Contribution of late sodium current (INa-L) to rate adaptation of ventricular repolarization and reverse use-dependence of QT-prolonging agents

Abstract

Abnormal rate adaptation of ventricular repolarization is arrhythmogenic. There is controversy on the underlying ionic mechanisms for rate-dependent change in repolarization. The purpose of this study was to examine the role of the late sodium current (I(Na-L)) in normal rate-dependence of ventricular repolarization and reverse use-dependence of QT-prolonging agents. The effects of I(Na-L) blockade, I(Na-L) enhancement, I(Kr) blockade, and changes in extracellular potassium concentration ([K(+)](o)) on rate adaptation of the QT interval and action potential duration (APD) were examined in isolated rabbit ventricular wedges and single myocytes. Rate dependence of I(Na-L), delayed rectifier potassium current (I(K)), and L-type calcium current (I(Ca)) was determined using a whole-cell, voltage clamp technique. At control, APD exhibited rate-dependent changes in the multicellular preparations as well as in the isolated single ventricular myocytes when [K(+)](o) remained constant. The rate dependence of APD was significantly enhanced by reduction of [K(+)](o) from 4 to 1 mM or by I(Na-L) enhancement but was markedly blunted by the selective sodium channel blocker tetrodotoxin. The I(Kr) blocker dofetilide (3 nM) amplified the QT to basic cycle length slope (71.2 ± 13.1 ms/s vs 35.1 ± 8.8 ms/s in control, n = 4, P <.05).
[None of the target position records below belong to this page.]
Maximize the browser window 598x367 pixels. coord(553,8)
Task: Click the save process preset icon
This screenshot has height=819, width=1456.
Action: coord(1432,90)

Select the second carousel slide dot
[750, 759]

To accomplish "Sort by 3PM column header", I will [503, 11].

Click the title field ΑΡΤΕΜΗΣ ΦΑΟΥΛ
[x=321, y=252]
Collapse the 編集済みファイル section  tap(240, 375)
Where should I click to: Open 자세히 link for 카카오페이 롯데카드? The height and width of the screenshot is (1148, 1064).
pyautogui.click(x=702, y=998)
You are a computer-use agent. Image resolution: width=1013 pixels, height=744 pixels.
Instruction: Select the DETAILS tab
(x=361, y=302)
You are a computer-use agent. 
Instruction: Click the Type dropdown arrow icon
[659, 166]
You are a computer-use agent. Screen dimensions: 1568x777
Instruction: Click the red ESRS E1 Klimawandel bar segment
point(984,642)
This reverse use-dependence was abolished by tetrodotoxin at 5 μM (11.4 ± 4.3 ms/s, n = 4, P <.01). There were no significant differences in I(Ca) or I(K) over the range of basic cycle lengths from 2,000 to 500 ms. However, I(Na-L) exhibited a significant rate-dependent reduction. I(Na-L) is sensitive to rate change due to its slow inactivation and recovery kinetics and plays a central role in the rate dependence of APD/QT and in the reverse use-dependence of select APD/QT-prolonging agents.